Venkatasubramanian is a computer science professor at the University of Utah. He’s someone who thinks about algorithmic fairness, ever since he read a short story by Cory Doctorow published in 2006, called “Human Readable.” The story takes place in a future world, similar to ours, but in which all national infrastructure (traffic, email, the media, etc.) is run by “centralized emergent networks,” modeled after ant colonies. Or in other words: a network of algorithms. The plot revolves around two lovers: a network engineer who is certain the system is incorruptible, and a lawyer who knows it’s already been corrupted.

“It got me thinking,” says Venkatasubramanian. “What happens if we live in a world that is totally driven by algorithms?”

He’s not the only one asking that question. Algorithmic accountability is a growing discipline across a number of fields. Computer scientists, legal scholars, and policy wonks are all grappling with ways to identify or prevent bias in algorithms, along with the best ways to establish standards for accountability in business and government. A big part of the concern is whether (and how) algorithms reinforce or amplify bias against minority groups.

Algorithmic accountability builds on the existing body of law and policy aimed at combatting discrimination in housing, employment, admissions, and the like, and applies the notion of disparate impact, which looks at the impact of a policy on protected classes rather than itsintention. What that means for algorithms is that it doesn’t have to be intentionally racist to have racist consequences.

Algorithms can be especially susceptible to perpetuating bias for two reasons. First, algorithms can encode human bias, whether intentionally or otherwise. This happens by using historical data or classifiers that reflect bias (such as labeling gay households separately, etc.). This is especially true for machine-learning algorithms that learn from users’ input. For example, researchers at Carnegie Mellon University found that women were receiving ads for lower-paying jobson Google’s ad network but weren’t sure why. It was possible, they wrote, that if more women tended to click on lower-paying ads, the algorithm would learn from that behavior, continuing the pattern.

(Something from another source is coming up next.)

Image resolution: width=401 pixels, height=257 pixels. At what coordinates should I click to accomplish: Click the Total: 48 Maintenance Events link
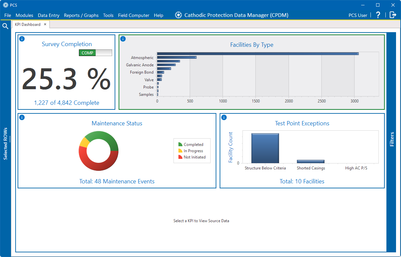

Second, algorithms have some inherently unfair design tics—many of which are laid out in a Medium post, “How big data is unfair.” The author points out that since algorithms look for patterns, and minorities by definition don’t fit the same patterns as the majority, the results will be different for members of the minority group. And if the overall success rate of the algorithm is pretty high, it might not be noticeable that the people it isn’t working for all belong to a similar group.

To rectify this, Venkatasubramanian, along with several colleagues, wrote a paper on how computer scientists can test for bias mathematically while designing algorithms, the same way they’d check for accuracy or error rates in other data projects. He’s also building a tool for non-computer scientists, based on the same statistical principles, which scores uploaded data with a “fairness measure.” Although the tool can’t check if an algorithm itself is fair, it can at least make sure the data you’re feeding it is. Most algorithms learn from input data, Venkatasubramanian explains, so that’s the first place to check for bias.

Much of the reporting on algorithms thus far has focused on their impact on marginalized groups. ProPublica’s story on The Princeton Review, called “The Tiger-Mom Tax,” found that Asian families were almost twice as likely to be quoted the highest of three possible prices for an SAT tutoring course, and that income alone didn’t account for the pricing scheme. A team of journalism students at the University of Maryland, meanwhile, found that Uber wait times were longer in non-white areas in DC.

Bias is also the one of the biggest concerns with predictive policing software like PredPol, which helps police allocate resources by identifying patterns in past crime data and predicting where a crime is likely to happen. The major question, says Maurice Chammah, a journalist at The Marshall Project who reported on predictive policing, is whether it will just lead to more policing for minorities. “There was a worry that if you just took the data on arrests and put it into an algorithm,” he says, “the algorithm would keep sending you back to minority communities.”